Elspeth nieustannie nanosiła zmiany w harmonogramie. Musiała być w kontakcie z
każdą grupą roboczą, stenografowała nowe zalecenia, treść notatek natychmiast przepisywała
na maszynie i całość powielała w kilkunastu kopiach. Wymagano od niej, by była niemal
wszędzie i by wiedziała niemal wszystko. Kiedy nastąpił jakiś zator, ona dowiadywała się o
tym pierwsza. Spływały do niej informacje o wszystkich klęskach i sukcesach. Nominalnie
była sekretarką - i takąż też otrzymywała pensję - lecz charakter pracy miał ścisły związek z
jej stopniem naukowym, nie narzekała więc na marną płacę. Lubiła takie wyzwania. Jej
dawne koleżanki z Radcliffe siedziały teraz w zwykłych biurach, wśród urzędników w
szarych garniturach.
W samo południe skończyła pisać i powielać najnowszą wersję dokumentów. Wzięła
stertę papierów i poszła roznieść je pracownikom. Miała przed sobą ciężki dzień, ale nawet ją
to cieszyło. Przynajmniej nie myślała o Luke u. Miała ochotę co pięć minut dzwonić do
Anthony ego z pytaniem, co się dzieje. To przecież głupie, pomyślała. Na pewno by ją
powiadomił, gdyby coś poszło nie tak. Próbowała więc skupić się na pracy.

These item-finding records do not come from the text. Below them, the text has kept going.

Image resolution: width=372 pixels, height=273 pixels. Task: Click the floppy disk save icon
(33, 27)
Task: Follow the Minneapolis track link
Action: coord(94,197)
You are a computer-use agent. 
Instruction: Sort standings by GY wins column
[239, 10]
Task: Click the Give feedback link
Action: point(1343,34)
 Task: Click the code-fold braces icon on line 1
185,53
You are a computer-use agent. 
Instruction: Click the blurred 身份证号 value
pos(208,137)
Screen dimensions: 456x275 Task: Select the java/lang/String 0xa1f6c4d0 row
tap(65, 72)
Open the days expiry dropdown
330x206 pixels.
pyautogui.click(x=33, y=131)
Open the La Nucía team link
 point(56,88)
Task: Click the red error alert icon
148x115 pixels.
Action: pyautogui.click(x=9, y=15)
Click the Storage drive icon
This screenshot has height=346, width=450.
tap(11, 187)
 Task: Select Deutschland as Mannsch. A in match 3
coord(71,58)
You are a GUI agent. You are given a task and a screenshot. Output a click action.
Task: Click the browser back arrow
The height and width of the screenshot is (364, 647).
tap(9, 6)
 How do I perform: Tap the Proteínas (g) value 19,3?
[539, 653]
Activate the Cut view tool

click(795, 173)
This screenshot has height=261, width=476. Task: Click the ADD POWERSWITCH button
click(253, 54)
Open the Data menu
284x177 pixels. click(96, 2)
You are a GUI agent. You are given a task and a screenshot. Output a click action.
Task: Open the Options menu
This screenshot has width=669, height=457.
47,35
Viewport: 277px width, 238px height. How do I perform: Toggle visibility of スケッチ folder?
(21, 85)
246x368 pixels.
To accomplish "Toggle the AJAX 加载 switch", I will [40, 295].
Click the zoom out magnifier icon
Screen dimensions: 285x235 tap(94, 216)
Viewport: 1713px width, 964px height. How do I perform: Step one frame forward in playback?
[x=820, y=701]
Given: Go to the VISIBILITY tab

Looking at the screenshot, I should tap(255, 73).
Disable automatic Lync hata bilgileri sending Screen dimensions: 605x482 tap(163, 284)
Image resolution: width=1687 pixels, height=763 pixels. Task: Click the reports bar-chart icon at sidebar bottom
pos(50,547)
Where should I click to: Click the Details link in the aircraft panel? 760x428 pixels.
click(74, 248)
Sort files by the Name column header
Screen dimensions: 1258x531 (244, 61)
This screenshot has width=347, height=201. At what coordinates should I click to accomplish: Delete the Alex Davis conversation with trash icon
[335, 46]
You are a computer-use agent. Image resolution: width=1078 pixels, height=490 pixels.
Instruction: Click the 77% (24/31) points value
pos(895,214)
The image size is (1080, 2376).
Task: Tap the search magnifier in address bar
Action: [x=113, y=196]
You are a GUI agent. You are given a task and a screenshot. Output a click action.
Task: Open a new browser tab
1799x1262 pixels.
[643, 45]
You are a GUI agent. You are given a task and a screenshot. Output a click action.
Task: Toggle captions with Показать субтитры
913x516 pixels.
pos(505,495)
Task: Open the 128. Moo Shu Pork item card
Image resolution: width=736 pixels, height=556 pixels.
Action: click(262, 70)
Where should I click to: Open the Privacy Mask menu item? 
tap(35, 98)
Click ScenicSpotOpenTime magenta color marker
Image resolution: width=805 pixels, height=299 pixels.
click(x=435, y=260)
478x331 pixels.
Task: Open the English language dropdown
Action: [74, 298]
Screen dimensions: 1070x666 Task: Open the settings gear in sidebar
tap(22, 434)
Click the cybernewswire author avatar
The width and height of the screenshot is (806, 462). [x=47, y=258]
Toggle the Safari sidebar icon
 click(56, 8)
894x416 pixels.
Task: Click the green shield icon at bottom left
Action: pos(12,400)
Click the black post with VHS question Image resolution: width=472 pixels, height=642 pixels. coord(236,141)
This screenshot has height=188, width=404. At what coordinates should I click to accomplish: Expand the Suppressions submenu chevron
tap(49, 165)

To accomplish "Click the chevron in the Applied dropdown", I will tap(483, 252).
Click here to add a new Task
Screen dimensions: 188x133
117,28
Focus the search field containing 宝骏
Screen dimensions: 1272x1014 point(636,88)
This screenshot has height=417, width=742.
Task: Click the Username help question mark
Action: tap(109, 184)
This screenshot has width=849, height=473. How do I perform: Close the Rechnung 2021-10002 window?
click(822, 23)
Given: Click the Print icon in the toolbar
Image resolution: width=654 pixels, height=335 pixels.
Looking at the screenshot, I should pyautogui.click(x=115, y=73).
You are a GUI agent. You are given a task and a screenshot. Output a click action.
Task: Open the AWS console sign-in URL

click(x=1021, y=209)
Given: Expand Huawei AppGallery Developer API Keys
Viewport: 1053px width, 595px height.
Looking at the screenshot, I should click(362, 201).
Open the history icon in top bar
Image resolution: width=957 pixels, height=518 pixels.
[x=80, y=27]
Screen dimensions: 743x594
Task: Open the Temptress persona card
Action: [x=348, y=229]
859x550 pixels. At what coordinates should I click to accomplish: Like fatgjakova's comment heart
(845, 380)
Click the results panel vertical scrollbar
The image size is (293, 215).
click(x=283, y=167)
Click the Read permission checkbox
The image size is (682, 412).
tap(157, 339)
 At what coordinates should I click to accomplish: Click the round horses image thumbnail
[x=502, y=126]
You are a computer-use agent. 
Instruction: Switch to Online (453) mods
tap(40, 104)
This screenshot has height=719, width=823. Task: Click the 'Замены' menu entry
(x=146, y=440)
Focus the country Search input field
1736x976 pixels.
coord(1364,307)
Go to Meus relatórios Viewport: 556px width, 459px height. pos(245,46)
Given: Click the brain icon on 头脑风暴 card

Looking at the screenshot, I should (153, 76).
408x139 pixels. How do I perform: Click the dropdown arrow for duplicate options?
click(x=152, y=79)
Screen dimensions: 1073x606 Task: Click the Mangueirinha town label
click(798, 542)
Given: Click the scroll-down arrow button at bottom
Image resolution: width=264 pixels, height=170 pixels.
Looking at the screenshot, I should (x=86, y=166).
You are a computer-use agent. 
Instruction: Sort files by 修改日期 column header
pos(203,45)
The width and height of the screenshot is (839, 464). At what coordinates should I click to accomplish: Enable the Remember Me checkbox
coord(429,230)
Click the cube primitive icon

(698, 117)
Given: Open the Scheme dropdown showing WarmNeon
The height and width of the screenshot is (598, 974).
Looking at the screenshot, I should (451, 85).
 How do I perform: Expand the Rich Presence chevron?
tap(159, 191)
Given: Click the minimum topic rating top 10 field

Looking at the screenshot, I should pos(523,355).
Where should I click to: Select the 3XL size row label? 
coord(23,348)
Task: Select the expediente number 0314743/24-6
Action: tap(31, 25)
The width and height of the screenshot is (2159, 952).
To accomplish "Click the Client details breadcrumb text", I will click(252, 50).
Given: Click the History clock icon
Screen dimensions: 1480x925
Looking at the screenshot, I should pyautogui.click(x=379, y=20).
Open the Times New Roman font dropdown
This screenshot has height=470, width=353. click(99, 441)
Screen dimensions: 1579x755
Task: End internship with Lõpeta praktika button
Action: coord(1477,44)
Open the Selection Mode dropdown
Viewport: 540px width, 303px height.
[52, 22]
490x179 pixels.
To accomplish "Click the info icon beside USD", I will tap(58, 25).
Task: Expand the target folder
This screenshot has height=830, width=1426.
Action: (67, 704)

Najpierw poszła do działu prasowego. Rzecznik już powiadomił kilku zaufanych
dziennikarzy, że start nastąpi dziś nocy. Wojsko chciało mieć świadków swojego triumfu. Ale
do wiadomości publicznej relację z przebiegu wydarzeń zamierzano podać dopiero po
odpaleniu rakiety. Poprzednio, wskutek usterek technicznych, już kilkakrotnie odraczano albo
odwoływano zaplanowany termin startu. Doświadczenie uczyło, że ciągłe zmiany planów zle
wyglądają w prasie i mają posmak klęski. Zawarto więc układ z większymi redakcjami.